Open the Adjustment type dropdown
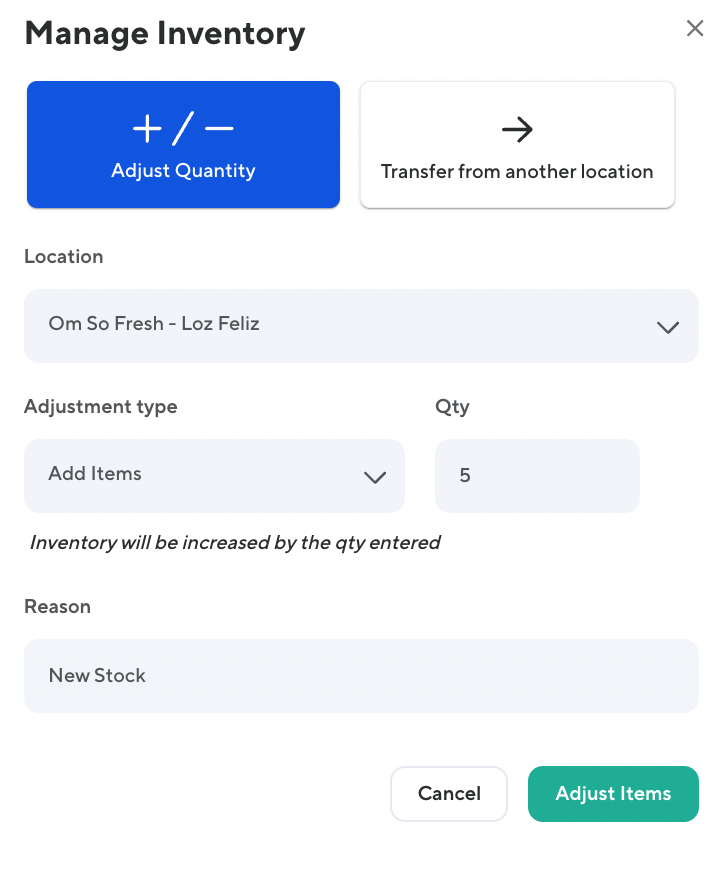(x=200, y=475)
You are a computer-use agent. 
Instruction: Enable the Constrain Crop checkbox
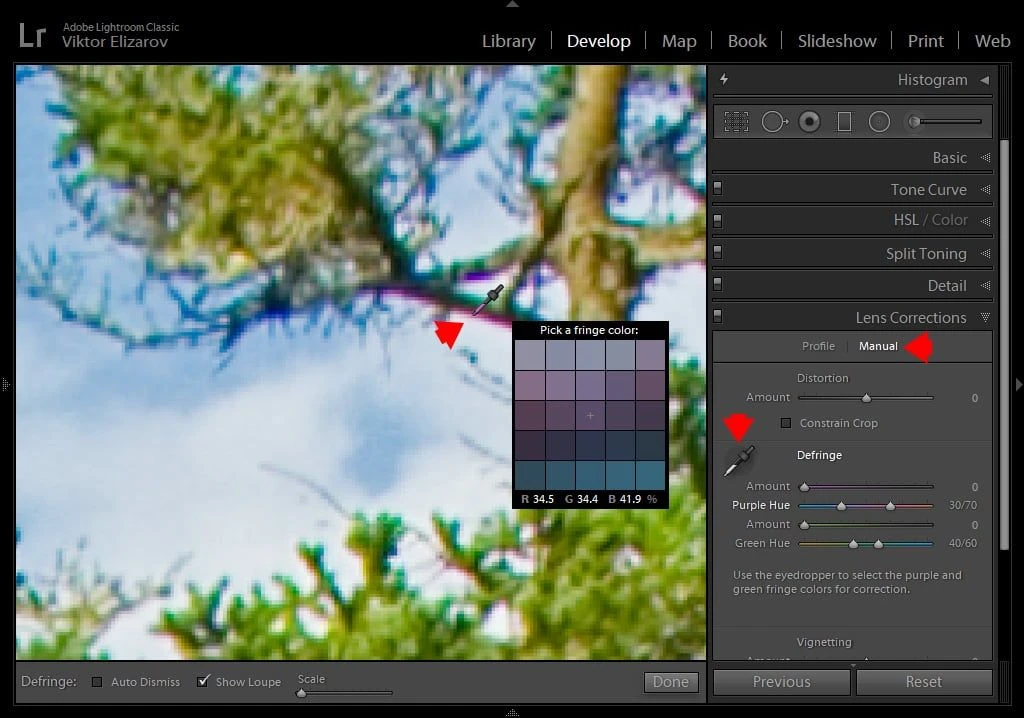coord(786,423)
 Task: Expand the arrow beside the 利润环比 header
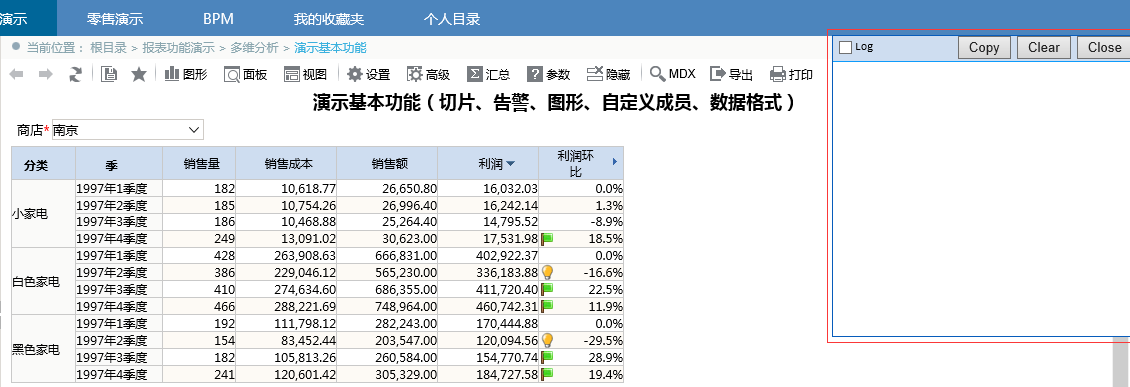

******

▶ Instructions for the task
The output consists of exactly the lines from the one containing "Instruction: Enable the" through the last line of the listing, both included, with no pictures.

▶ Solution to the problem
Instruction: Enable the Constrain Crop checkbox
coord(786,423)
 Task: Expand the arrow beside the 利润环比 header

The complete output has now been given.